Friday, February 8, 2008

Symbolism of Flowers

I have an undergraduate degree in art history. Since my studies, I have been fascinated with symbolism - the "hidden" meanings people attach to images and objects. As a student, I wrote a thesis about the images on gravestones, but these days I am more interested in the perhaps less morbid imagery of flowers. (Perhaps one can see a connection between the two... I went from images of death to ones that represent life and rebirth.)

In my fine art photographs, I focus on flowers in full bloom. I began taking floral photos after the birth of my daughter. I had struggled with infertility for a long time before she came along. After my greatest joy, it was easy to associate my beautiful flowers with the idea of a woman blossoming.

I now try to include flowers in all of my fine art images. I have photographed myself holding flowers and children dancing in flowers. I include flowers in still-lifes setups. Recently I began reading about the symbolism of particular species. I am fascinated with the idea of exploring how flowers can be used in portraiture in more unique ways.

During the Victorian era, the symbolism attached to flowers reached its pinnacle when people gave gifts of flowers to express sentiments they felt they could not utter.

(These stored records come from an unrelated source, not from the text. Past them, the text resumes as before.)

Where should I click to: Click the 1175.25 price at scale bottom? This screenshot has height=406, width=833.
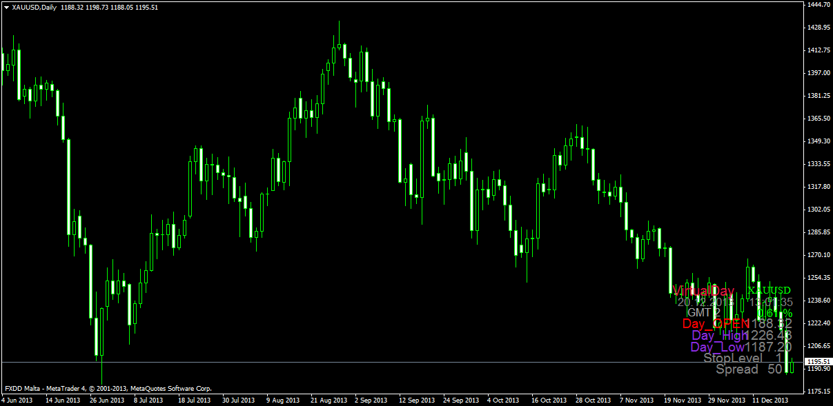coord(818,392)
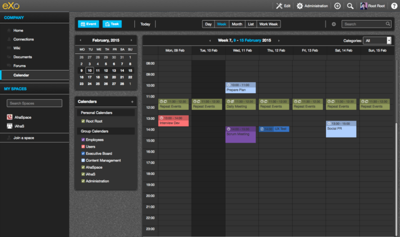Click the Today link
Image resolution: width=400 pixels, height=237 pixels.
point(145,24)
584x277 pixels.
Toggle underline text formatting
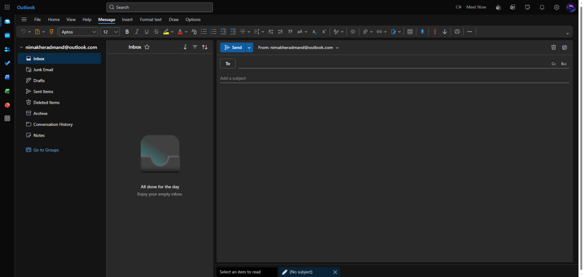click(x=147, y=32)
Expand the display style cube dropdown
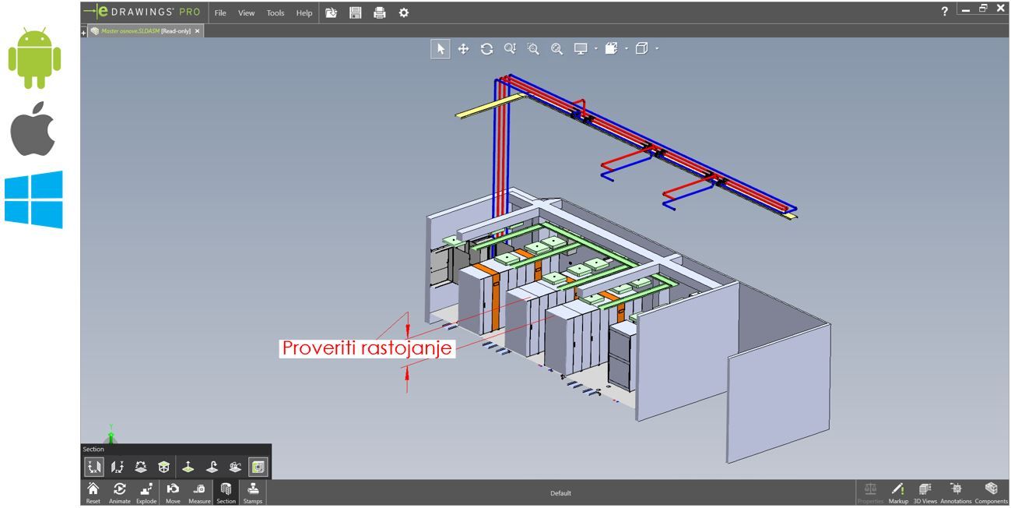Viewport: 1011px width, 508px height. [657, 49]
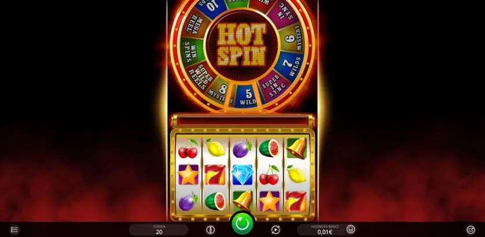Click the watermelon symbol in top row
The image size is (485, 237).
pos(269,148)
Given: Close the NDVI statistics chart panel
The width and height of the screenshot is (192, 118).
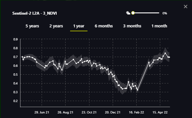Looking at the screenshot, I should (x=185, y=7).
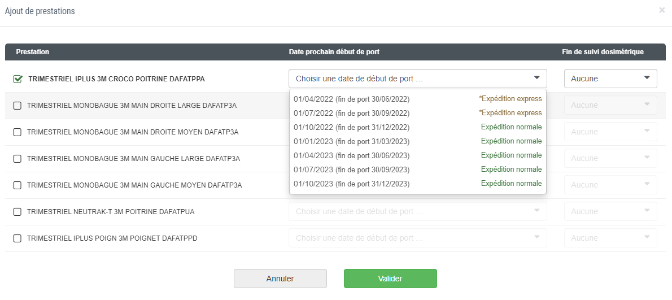Image resolution: width=672 pixels, height=300 pixels.
Task: Enable MONOBAGUE MAIN GAUCHE LARGE checkbox
Action: coord(17,159)
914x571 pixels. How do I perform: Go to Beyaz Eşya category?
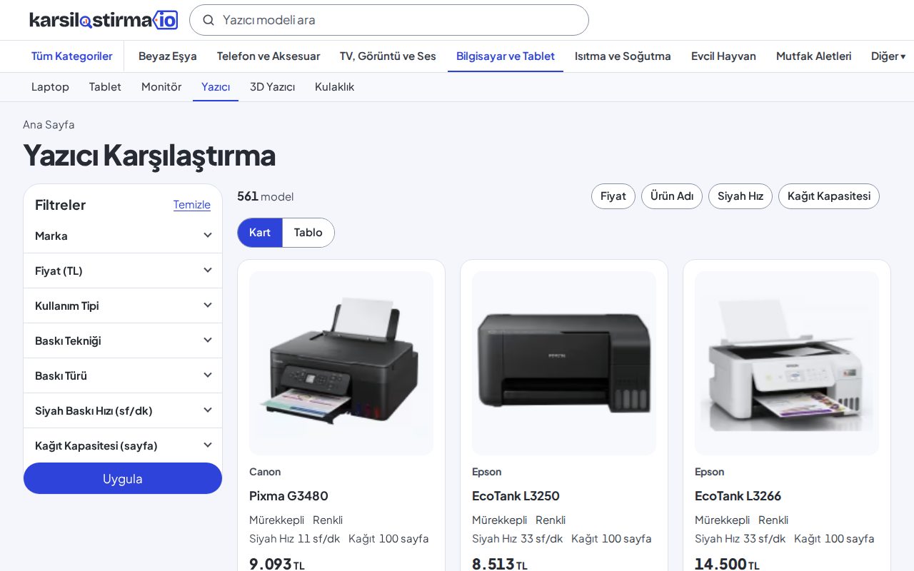click(168, 56)
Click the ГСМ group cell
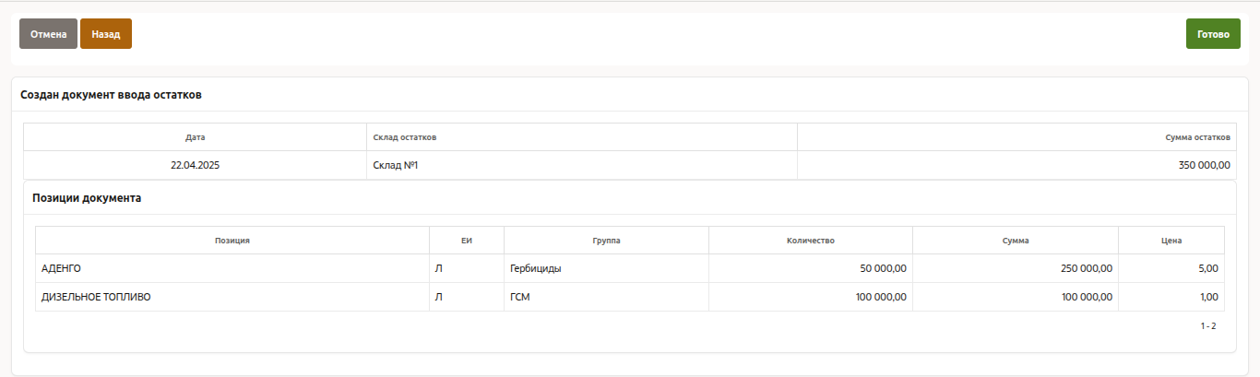Image resolution: width=1260 pixels, height=377 pixels. 520,297
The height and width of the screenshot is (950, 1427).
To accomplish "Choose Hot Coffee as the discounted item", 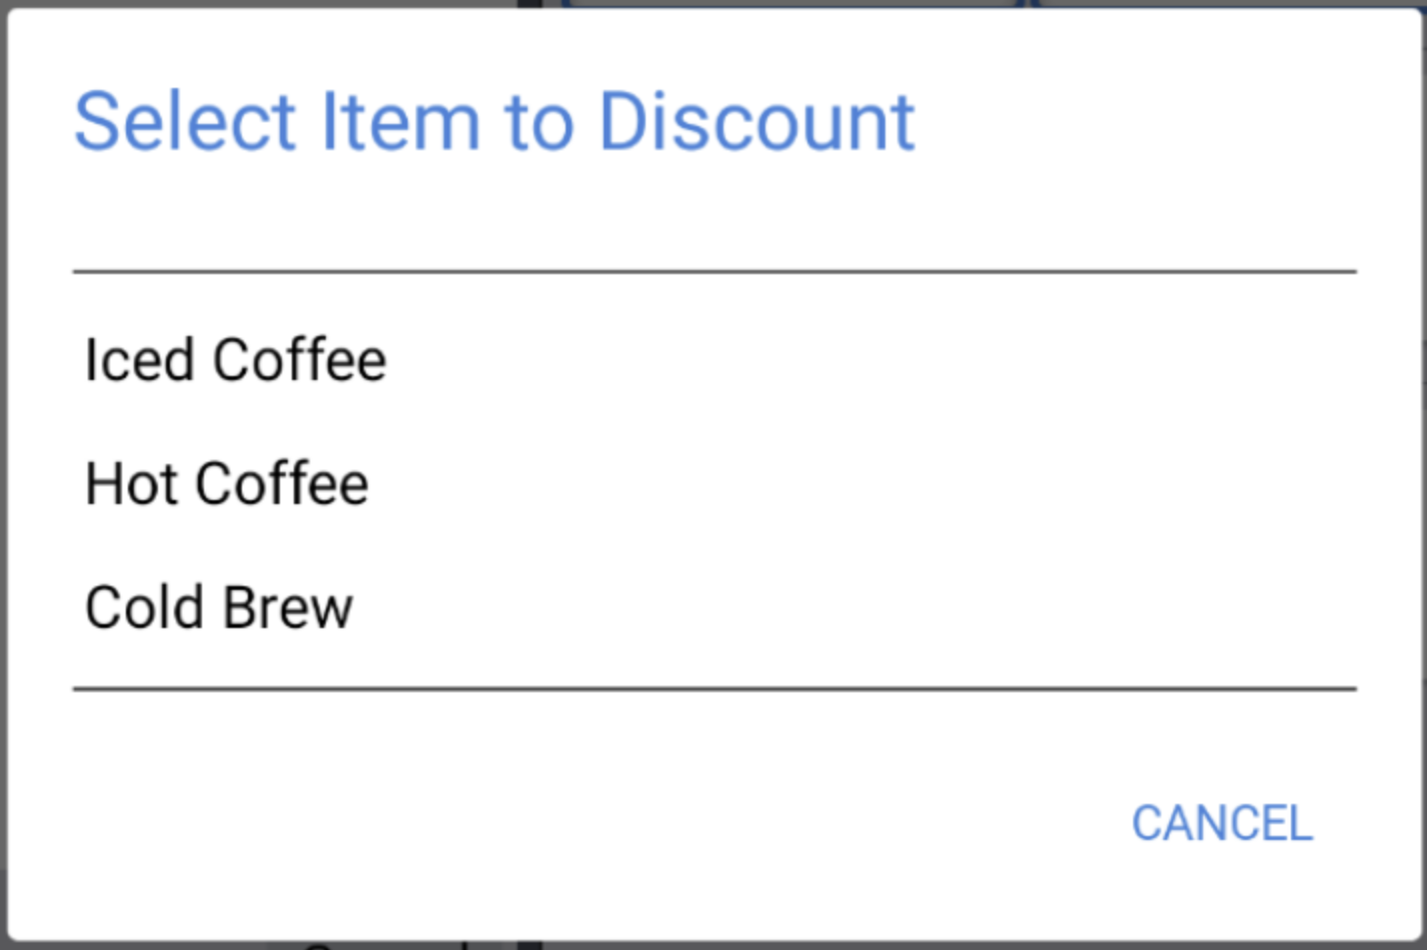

For example, forget-me-nots meant true love; Lobelia symbolized ill-will; Campanula represented thankfulness. (I'd like to meet any of the persons who sent or received Lobelia. What would your reaction be if you received a delivery of Lobelia from the florist?)

One of the oldest flower symbols and my personal favorite is the lotus, which in Buddhist tradition is representative of enlightenment. The lotus rises from the muck to reveal something beautiful. It symbolizes that even if we are stuck in a bad situation in our lives, we can overcome it. We can rise from the mess and make a new beginning for ourselves. I love that idea.

So when you say it with flowers this Valentine's day. Make sure you say the right thing! BTW, red roses do many true love, but perhaps you can be more creative this year and deliver forget-me-nots instead. I saw on a talk show the other day that most women do not like red to me... though I do prefer yellow roses myself. One of the Victorian meanings of yellow roses is infidelity, so maybe I had better not hope to get these!